Hinkley Point C nuclear power station gets go-ahead – with landscape by Gillespies
France’s EDF Energy will lead a consortium, which includes the China General Nuclear Corporation and China National Nuclear Corporation as minority shareholders, building the plant.
Grimshaw is architect for the main power station work and Gillespies has undertaken the landscape and visual impact assessments (LVIAs), the landscape strategy, masterplan and landscape design.
Hinkley Point C (HPC) will be the first new nuclear power station to be built since Sizewell B, which started generating electricity in 1995. It will generate enough electricity to power nearly six million homes, or an area twice the size of London.
EDF will make its final investment decision on the scheme by next summer with the entire scheme expected to cost £14 billion to build plus a further £2 billion of other costs.
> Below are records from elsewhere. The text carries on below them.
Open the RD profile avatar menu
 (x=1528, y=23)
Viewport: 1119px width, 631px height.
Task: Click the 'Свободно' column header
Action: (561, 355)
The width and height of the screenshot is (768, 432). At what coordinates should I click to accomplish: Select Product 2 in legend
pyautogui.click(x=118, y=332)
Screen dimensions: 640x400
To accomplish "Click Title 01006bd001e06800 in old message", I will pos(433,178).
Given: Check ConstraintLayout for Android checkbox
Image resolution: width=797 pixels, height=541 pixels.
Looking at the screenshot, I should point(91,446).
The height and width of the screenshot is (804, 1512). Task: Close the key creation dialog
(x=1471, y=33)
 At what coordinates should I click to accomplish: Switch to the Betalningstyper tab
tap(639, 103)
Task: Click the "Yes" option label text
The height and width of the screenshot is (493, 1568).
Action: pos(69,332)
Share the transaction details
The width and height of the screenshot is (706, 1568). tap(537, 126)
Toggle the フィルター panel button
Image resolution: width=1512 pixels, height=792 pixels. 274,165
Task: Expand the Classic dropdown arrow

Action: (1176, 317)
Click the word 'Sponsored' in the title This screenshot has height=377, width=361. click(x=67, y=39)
The Hinkley Point C ‘Pre-Application Consultation Stage 2’ document notes that the landscape scheme within the permanent development site comprises a series of linear strips of paving and planting. ‘These organise the site uses in bands running north to south from the coastal to the agrarian landscape in a limited area on the southern boundary of the site and possibly between buildings.’ This, it adds, ‘reinforces the geometric rules inherent in the concept of the masterplan’.
Gillespies was commissioned by EDF Energy to undertake the LVIAs for the environmental statement as well as landscape strategies for the main site and off-site associated facilities. These include accommodation campuses, a wharf and freight-handling facilities, park-and-ride schemes and a new bypass. The work covers the construction phase and restoration proposals as well as the permanent effects of the development.
Viewed potentially from sensitive locations up to 25km away, including a national park, Gillespies’ LVIAs required extensive visual surveys, 3D modelling studies and the creation of photomontages for the assessment of the visual impact.
This assessment was accompanied by landscape and visual mitigation measures, including landform modelling and advice to the project engineers and architects.
Gillespies says it worked to minimise the visual impact of the the built form through a landscape and ecological strategy for mitigation during construction and eventual restoration of the construction site.
The vision for the landscape restoration of the site has been developed from a set of key design principles, explains a spokesperson. These are: integrating the HPC development into the landscape; protecting and enhancing biodiversity; addressing the needs of local residents; minimising impacts on the setting of key local heritage and landscape assets and providing access and amenity.